E somos cobrados de tomar uma posição, especialmente quando não somos adeptos de adorar líderes ou ídolos cegamente, não escolhemos uma ideologia ou religião para orientar todas as nossas decisões ou opiniões de maneira inflexível ou não consideramos que seja necessário se posicionar sobre ab-so-lu-ta-men-te tu-do. Para quem tem a capacidade de ver diferentes tons de cinza (ou, melhor ainda, toda a escala Pantone), é bem complicado se sentir à vontade em discussões com quem nos exige decidir entre o preto ou o branco e ficar lá, sem desviar um milímetro da convicção.
Na grande 5ª série em que o mundo está se transformando, não me espantará se daqui um tempo virmos chefes de estados mostrando a língua uns para os outros e dizendo “estou de mal”, como fazíamos nos recreios escolares dos anos 1980. Sendo bem sincera, isso me assusta mais do que a crise climática, o machismo/racismo/preconceito estrutural nosso de cada dia, a falta de solidariedade e o preço das coisas no supermercado. Assusta mais inclusive porque esses temas tão fundamentais também têm sido tratados na base da crença cega e do “simples assim”.
Em vez de tentarmos escutar o que o outro está dizendo e ver se há algum ponto em comum de onde partir, viramos-lhe as costas, porque ele usou um termo equivocado segundo a nossa cartilha ou não está 100% alinhado com o que defendemos. E o que defendemos é impenetrável, imutável, inegociável. Mais ainda: o que defendemos guia todas as nossas escolhas e opiniões sobre tudo. Assim, seguimos a caminho do buraco.
Já tive inveja, mas hoje tenho ranço dessa gente que tem certeza de que vai mudar o mundo com um tweet, um post, uma fake news distribuída pelo WhatsApp, um rompimento com um familiar. Com uma bandeira. Aliás, o problema da bandeira sempre empunhada sabe qual é? Quando bate um vento torto, que não estava no script, ela vem na nossa cara e prejudica a visão.
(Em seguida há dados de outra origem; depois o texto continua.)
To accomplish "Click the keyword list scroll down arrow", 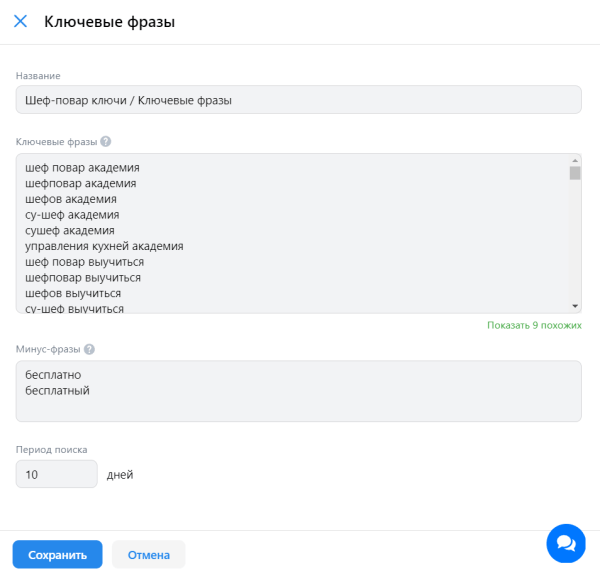I will click(575, 305).
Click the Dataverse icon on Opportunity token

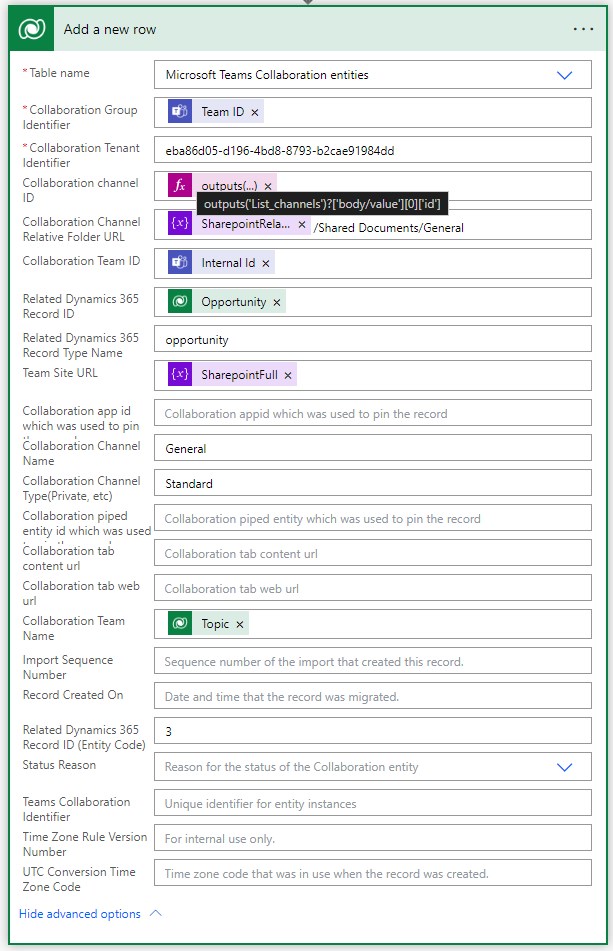pyautogui.click(x=181, y=301)
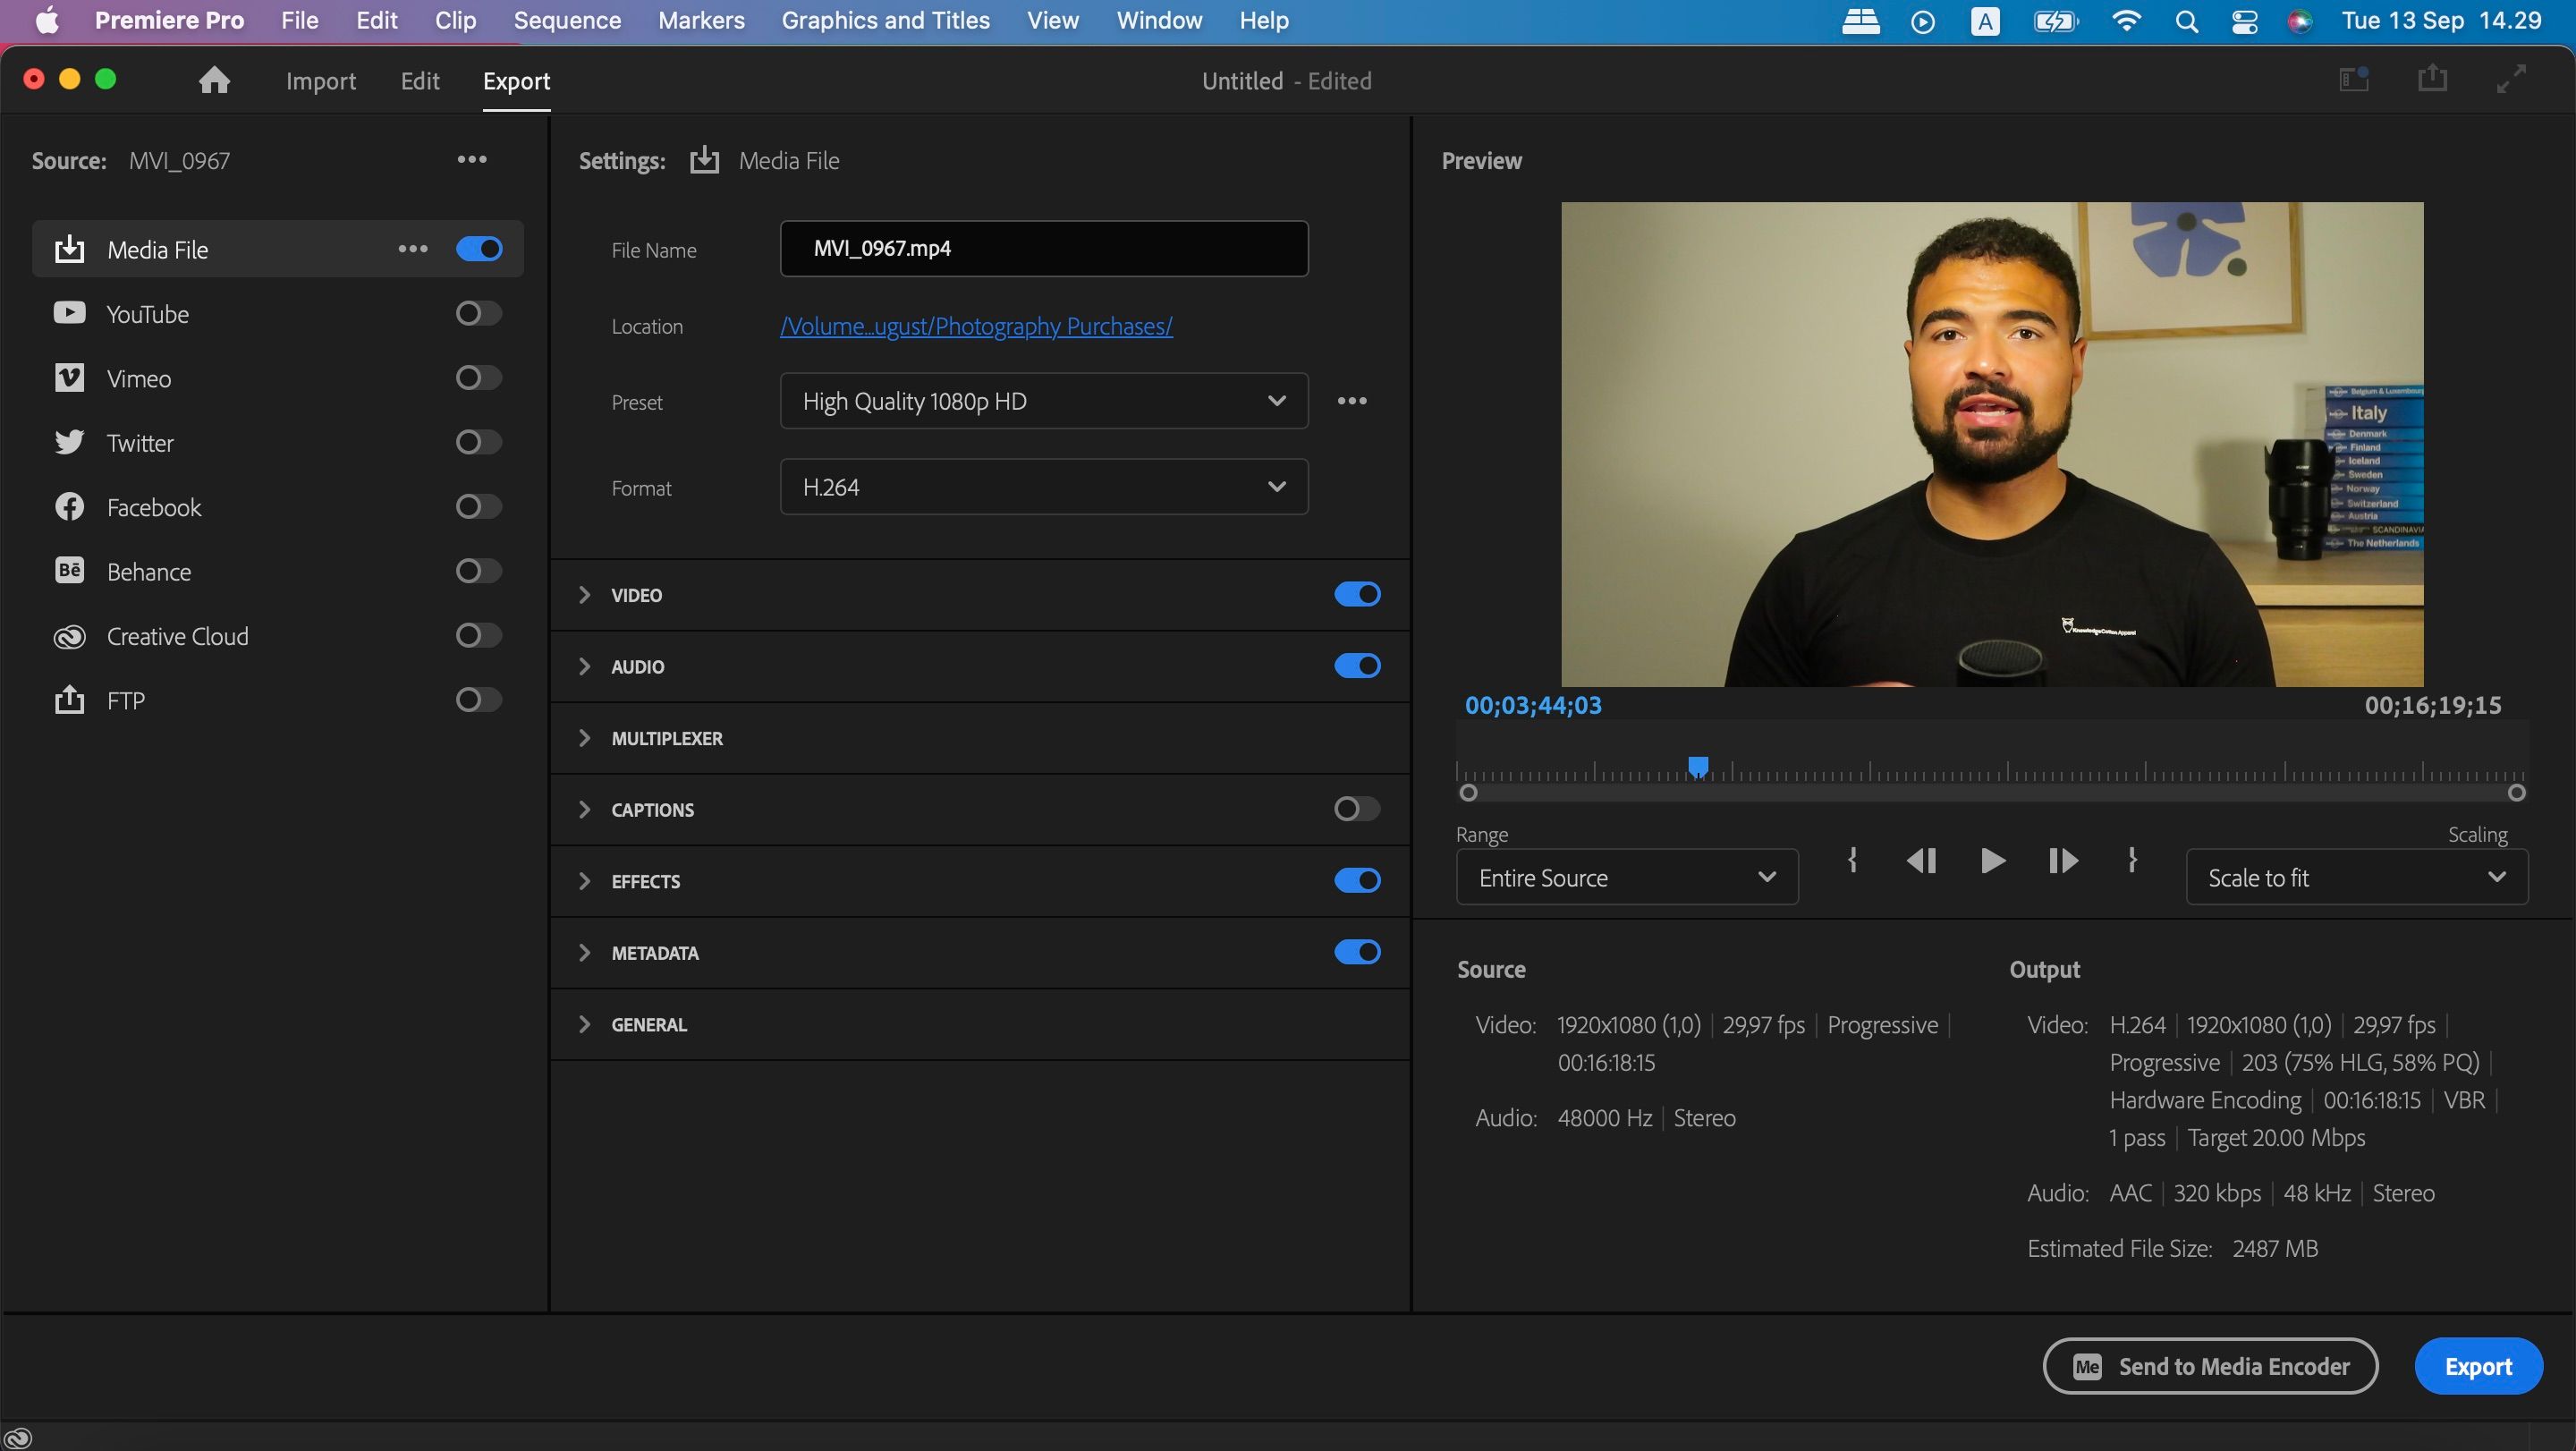The image size is (2576, 1451).
Task: Click the Media File export icon
Action: pyautogui.click(x=706, y=161)
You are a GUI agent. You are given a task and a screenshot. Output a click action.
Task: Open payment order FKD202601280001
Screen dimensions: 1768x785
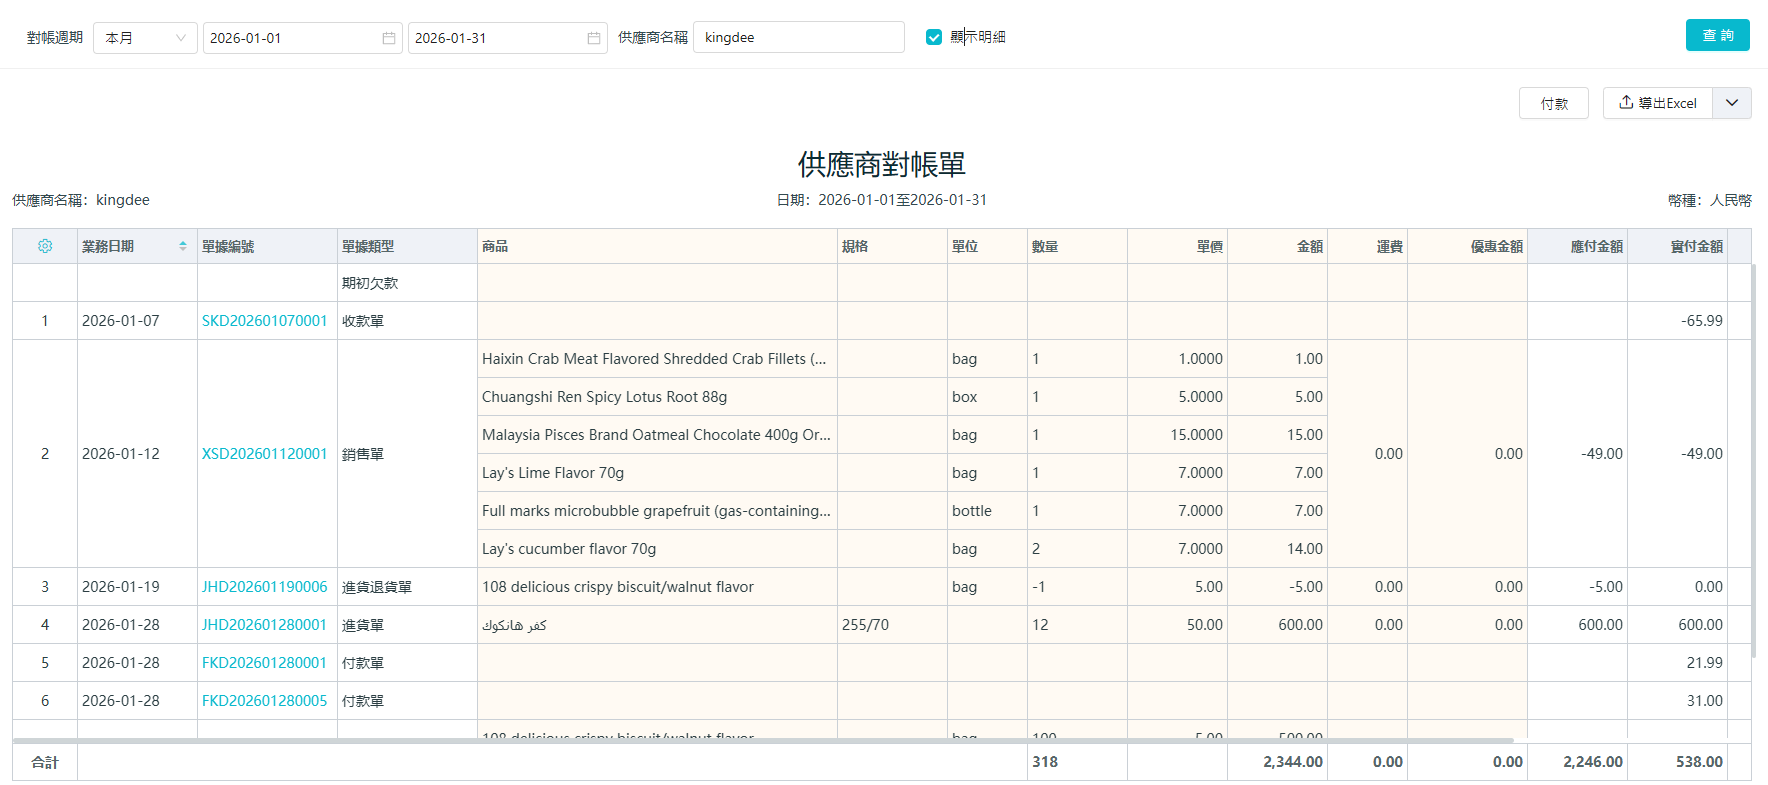click(265, 663)
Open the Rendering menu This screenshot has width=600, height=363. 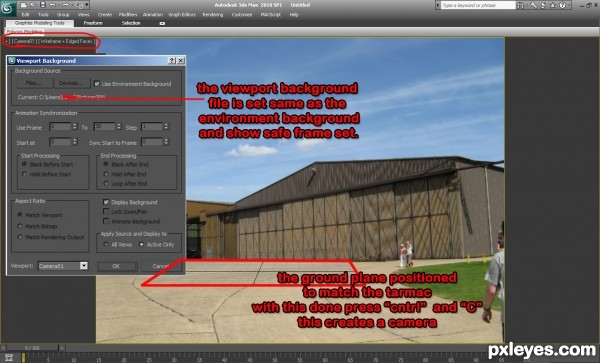pos(213,15)
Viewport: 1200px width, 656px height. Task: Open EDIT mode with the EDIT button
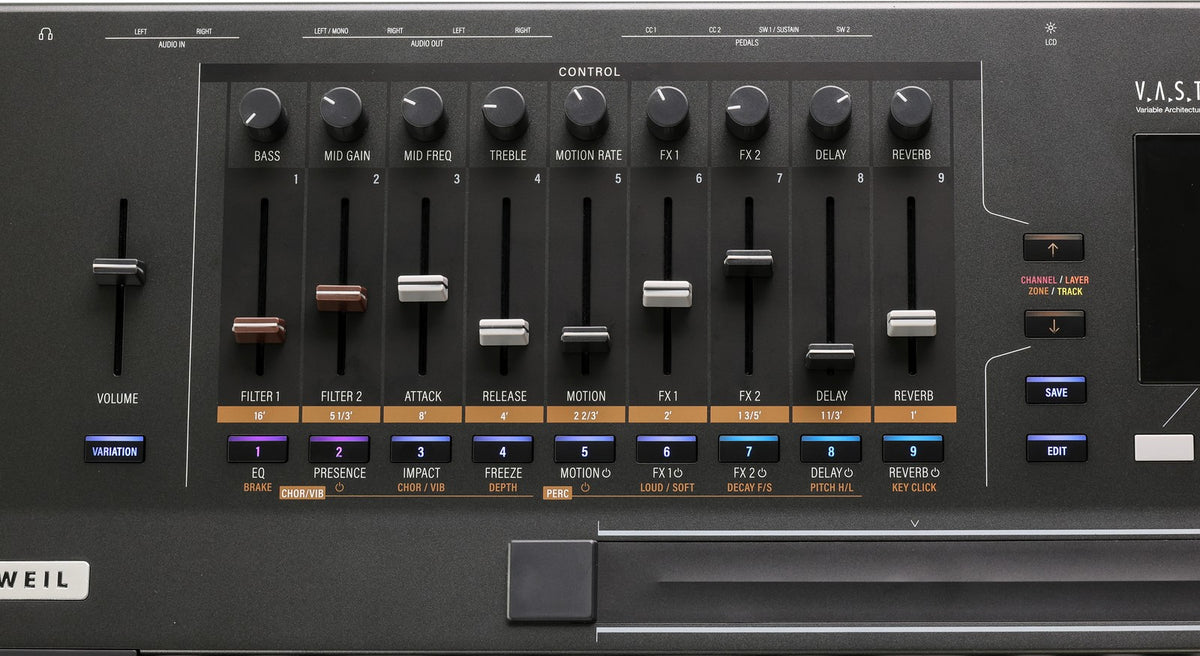pos(1056,448)
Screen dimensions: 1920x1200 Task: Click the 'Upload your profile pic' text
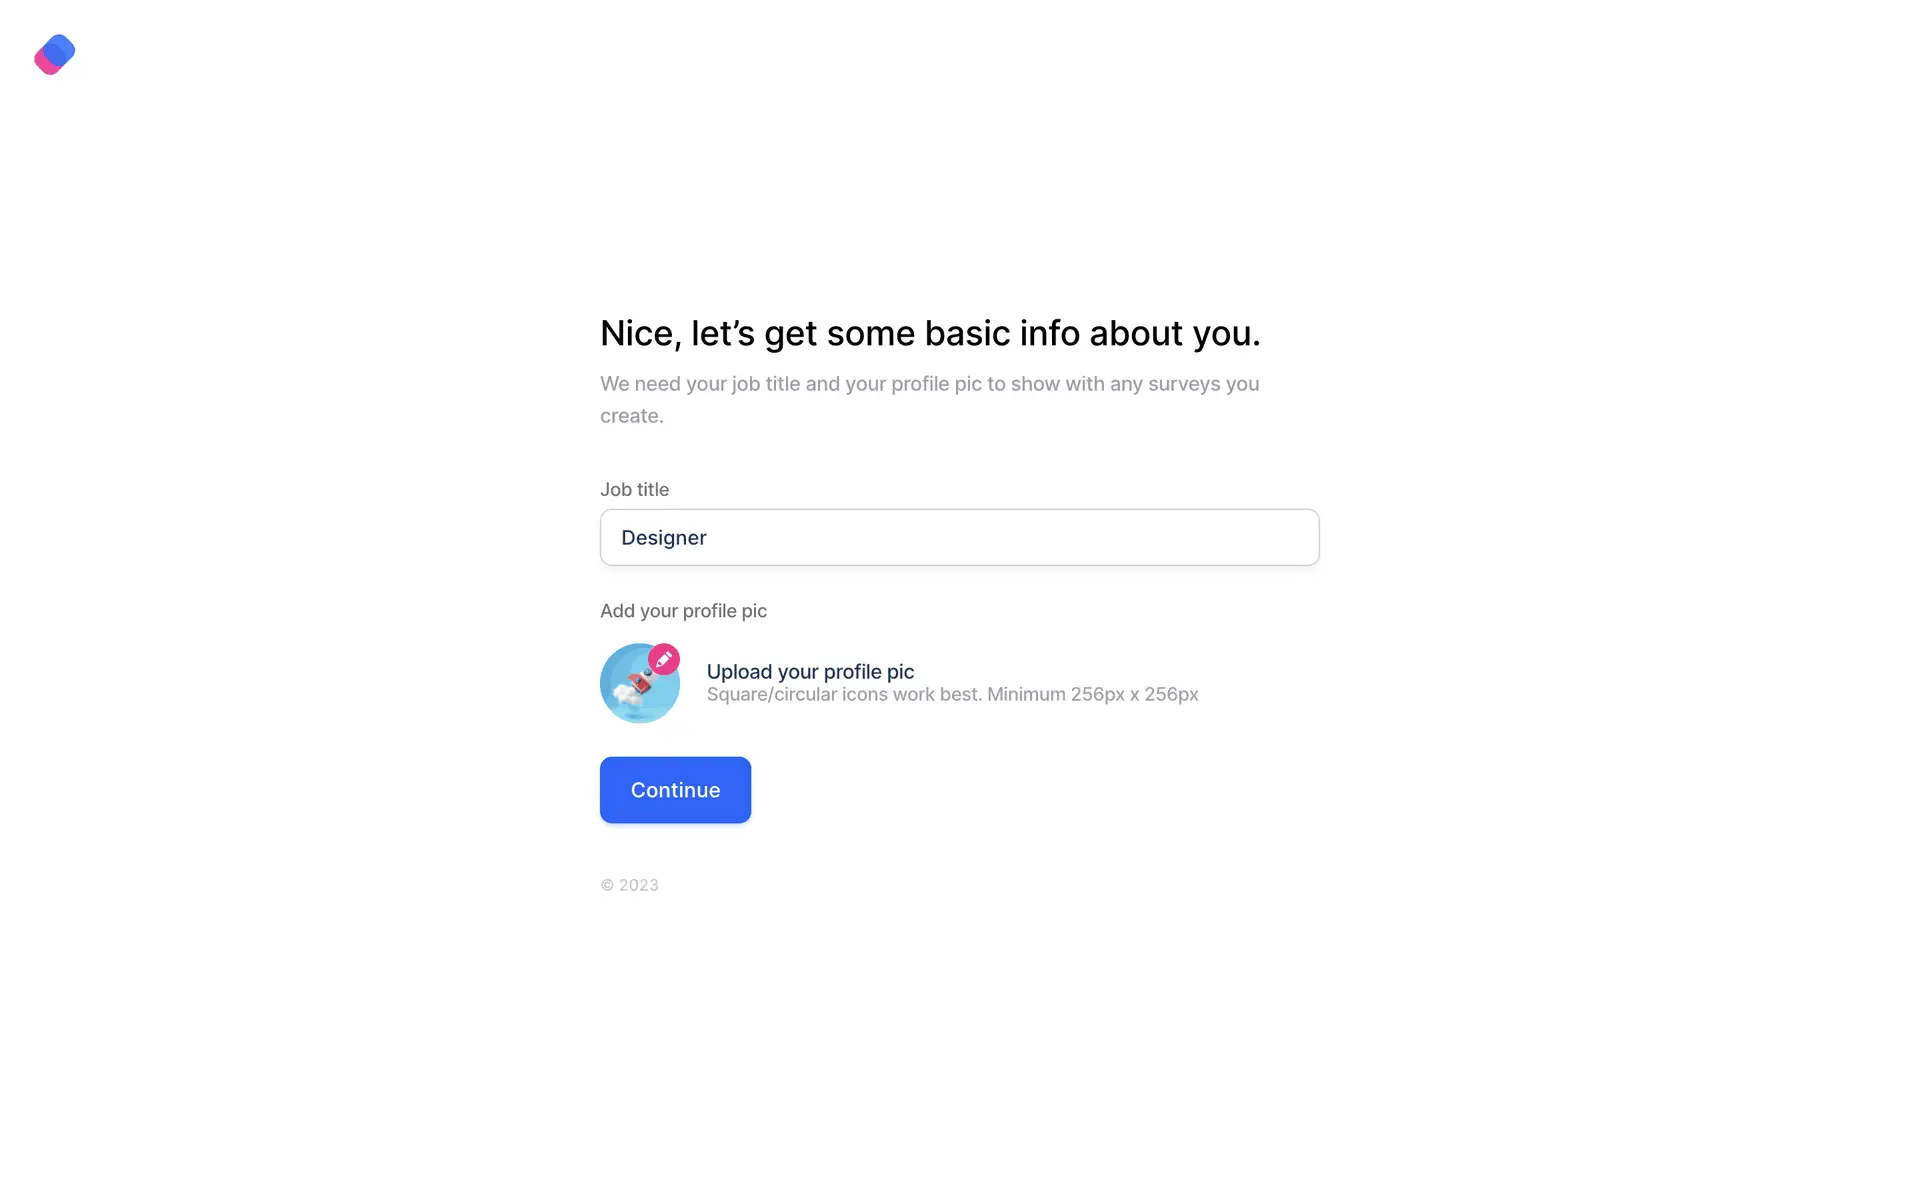810,672
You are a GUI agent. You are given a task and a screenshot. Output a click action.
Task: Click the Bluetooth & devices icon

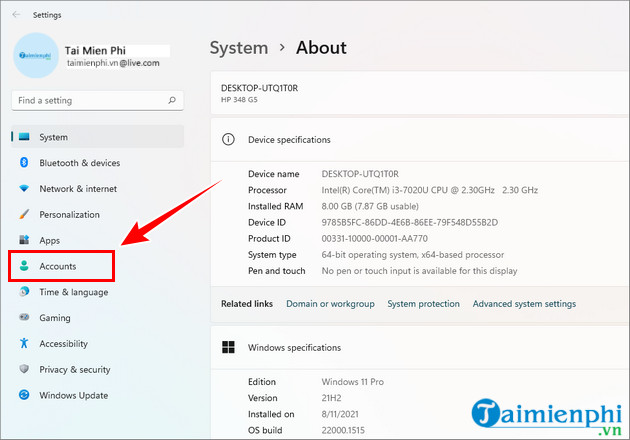(x=24, y=163)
Que grande desserviço nos prestou Cazuza ao cantar insistentemente “ideologia, eu quero uma pra viver”. Precisa, não, menino! Arranja um propósito, dá um sentido pra tua existência e está mais do que suficiente. Pensa em como melhorar a vida de quem te cerca, em como impedir injustiças ao teu redor, em levantar a voz contra iniquidades quando for possível. Mais do que encontrar um ismo para chamar de nosso, pensemos em qual marca vamos deixar no planeta.